Amanda - who played Connie Beauchamp on Casualty - was banned from driving for 28 months, reduced to 22 months as she had already served a six-month interim ban.
She was also fined £485, and ordered to pay £400 costs and a surcharge of £194. She offered to pay at a rate of £100 a month, which was accepted by the court.
A TV insider told MailOnline: 'Amanda is a phenomenal actress and has made many friends within the industry.
'Everyone has been rallying around her. She admitted what she did and opened up about what was going on in her life at the time.
'She is not a bad person and has been through a lot. She was already in talks about appearing on the murder mystery drama before the court case.
'And once it was all over, the little guest role gave her the life-line she very much needed.
Good Ship Murder has become a huge hit for Channel 5 and features different guest stars each week.
The third series is currently being filmed and will hit our TV screens next year.
It will also include guest appearances from Birds of a Feather legends Linda Robson and Lesley Joseph.

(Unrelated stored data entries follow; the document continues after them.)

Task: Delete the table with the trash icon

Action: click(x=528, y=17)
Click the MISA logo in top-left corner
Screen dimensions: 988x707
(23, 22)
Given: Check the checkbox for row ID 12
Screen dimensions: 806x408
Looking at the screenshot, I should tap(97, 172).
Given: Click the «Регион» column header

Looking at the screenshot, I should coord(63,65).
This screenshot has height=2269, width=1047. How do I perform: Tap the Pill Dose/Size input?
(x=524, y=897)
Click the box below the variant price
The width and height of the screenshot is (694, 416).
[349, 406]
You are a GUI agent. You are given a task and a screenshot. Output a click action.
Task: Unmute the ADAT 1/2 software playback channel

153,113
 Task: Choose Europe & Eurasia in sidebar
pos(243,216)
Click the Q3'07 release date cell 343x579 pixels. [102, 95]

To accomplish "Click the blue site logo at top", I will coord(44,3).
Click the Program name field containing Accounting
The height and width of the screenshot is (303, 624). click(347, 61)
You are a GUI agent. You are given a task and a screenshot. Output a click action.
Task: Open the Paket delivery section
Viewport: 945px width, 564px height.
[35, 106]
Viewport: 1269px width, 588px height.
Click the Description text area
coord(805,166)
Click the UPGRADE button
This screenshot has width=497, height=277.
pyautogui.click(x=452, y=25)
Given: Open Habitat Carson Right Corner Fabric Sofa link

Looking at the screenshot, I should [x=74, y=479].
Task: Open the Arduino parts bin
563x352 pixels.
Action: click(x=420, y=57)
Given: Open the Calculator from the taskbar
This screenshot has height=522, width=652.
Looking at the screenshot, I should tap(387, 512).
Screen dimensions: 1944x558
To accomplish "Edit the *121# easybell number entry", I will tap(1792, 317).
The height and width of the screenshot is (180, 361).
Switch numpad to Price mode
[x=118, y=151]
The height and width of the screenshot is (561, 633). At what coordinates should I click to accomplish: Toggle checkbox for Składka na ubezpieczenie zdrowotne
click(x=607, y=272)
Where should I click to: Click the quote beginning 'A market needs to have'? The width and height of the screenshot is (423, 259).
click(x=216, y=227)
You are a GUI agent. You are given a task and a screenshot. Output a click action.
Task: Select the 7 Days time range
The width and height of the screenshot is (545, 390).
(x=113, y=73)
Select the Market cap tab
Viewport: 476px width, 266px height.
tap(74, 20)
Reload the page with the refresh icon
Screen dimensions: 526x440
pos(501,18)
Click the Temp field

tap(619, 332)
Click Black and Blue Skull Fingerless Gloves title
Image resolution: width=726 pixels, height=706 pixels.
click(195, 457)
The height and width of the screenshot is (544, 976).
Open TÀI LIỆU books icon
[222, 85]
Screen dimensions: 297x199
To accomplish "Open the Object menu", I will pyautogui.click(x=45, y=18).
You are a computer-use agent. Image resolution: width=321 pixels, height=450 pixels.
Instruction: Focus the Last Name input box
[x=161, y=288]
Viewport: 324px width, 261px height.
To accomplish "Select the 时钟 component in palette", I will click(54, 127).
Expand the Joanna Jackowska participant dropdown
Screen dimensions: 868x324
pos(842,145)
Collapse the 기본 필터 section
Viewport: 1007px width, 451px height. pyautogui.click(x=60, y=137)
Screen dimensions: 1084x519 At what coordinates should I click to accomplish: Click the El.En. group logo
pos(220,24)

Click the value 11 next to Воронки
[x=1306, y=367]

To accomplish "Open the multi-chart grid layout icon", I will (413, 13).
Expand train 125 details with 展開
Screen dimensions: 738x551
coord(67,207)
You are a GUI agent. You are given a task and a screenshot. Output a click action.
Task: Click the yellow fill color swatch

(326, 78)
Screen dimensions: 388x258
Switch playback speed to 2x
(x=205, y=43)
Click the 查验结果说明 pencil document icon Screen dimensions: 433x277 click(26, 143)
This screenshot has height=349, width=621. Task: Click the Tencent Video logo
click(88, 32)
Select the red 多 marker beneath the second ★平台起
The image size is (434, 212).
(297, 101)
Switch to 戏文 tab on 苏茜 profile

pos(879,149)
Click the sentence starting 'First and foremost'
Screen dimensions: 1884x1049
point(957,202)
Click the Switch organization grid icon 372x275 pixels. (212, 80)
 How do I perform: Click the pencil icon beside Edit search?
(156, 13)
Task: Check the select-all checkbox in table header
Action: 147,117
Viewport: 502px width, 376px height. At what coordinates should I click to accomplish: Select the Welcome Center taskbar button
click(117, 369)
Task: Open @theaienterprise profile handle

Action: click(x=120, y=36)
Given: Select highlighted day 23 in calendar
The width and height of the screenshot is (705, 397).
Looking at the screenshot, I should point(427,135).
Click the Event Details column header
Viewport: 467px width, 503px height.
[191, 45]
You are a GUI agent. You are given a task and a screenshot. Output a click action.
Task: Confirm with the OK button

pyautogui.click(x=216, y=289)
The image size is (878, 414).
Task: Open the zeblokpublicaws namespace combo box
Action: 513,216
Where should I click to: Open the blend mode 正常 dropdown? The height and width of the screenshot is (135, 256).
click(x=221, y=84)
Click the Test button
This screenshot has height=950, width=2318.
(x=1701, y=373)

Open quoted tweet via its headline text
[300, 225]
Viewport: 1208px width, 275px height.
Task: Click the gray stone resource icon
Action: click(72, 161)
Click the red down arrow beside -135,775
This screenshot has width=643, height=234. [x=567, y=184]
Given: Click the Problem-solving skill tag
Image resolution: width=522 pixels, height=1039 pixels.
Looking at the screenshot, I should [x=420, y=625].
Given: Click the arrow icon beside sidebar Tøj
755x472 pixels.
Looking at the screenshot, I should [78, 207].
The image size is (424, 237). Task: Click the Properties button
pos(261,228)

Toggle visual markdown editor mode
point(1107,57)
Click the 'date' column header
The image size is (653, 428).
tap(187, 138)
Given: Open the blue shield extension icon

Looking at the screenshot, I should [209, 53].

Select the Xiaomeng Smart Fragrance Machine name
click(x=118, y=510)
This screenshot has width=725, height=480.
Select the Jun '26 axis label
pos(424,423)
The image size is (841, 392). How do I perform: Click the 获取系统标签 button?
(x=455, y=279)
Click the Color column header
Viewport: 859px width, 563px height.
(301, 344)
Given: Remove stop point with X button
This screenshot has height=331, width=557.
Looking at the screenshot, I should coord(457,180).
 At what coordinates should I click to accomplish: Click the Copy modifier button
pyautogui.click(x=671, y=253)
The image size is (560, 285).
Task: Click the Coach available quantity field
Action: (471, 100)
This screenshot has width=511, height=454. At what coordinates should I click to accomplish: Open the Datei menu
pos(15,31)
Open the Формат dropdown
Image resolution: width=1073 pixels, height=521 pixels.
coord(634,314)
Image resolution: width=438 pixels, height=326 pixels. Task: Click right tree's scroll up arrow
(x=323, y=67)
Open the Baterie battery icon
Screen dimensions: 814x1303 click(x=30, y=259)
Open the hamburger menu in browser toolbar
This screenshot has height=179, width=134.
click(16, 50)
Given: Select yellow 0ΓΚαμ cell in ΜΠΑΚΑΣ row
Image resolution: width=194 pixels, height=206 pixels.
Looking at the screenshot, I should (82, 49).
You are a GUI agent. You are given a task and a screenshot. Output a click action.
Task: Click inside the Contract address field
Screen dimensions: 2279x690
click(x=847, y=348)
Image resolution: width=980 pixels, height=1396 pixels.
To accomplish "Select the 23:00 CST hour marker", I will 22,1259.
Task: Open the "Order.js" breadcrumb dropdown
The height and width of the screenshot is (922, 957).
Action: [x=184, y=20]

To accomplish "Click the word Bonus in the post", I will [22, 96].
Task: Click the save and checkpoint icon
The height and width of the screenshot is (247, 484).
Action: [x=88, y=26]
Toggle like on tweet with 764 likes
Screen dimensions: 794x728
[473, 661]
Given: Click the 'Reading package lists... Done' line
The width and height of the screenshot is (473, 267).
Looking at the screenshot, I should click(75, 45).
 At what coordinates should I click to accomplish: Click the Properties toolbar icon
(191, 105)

Since leaving Casualty in 2021, Amanda has been moving from acting into directing, including for an episode of the BBC TV series Waterloo Road.
In 2002, Amanda was diagnosed with breast cancer, just 24 hours after giving birth to her second son, Otis. Her older son, Milo, was three at the time.
She had been aware of a small lump in her breast when pregnant, but ignored it.
She said: 'I definitely thought it could have been mastitis. But a large part of it was that ridiculous thing where I thought, 'If I don't go to the GP, they can't tell me it's breast cancer and therefore I can pretend it's no'. But if I'd done something about it at the time, I may not have had to endure what I did. It's ridiculous. I played with my life. I gambled.
'It must have been three months. And it went from being a pea-sized lump to a mass. It was huge.
'I remember seeing the mass when I had my ultrasound and I knew. It was like the air just went out of me. I got very angry at the cancer. I thought, 'How dare you do this to me when my newborn baby is just hours old? I won't let it happen'.'
She had a mastectomy, chemotherapy and radiotherapy. Five years after she had completed her treatment she was diagnosed with PTSD.
Her sister in law and a close friend, both diagnosed with breast cancer at around the same time, did not survive.
Amanda has undergone therapy to cope with survivor's guilt, which led to panic attacks and depression.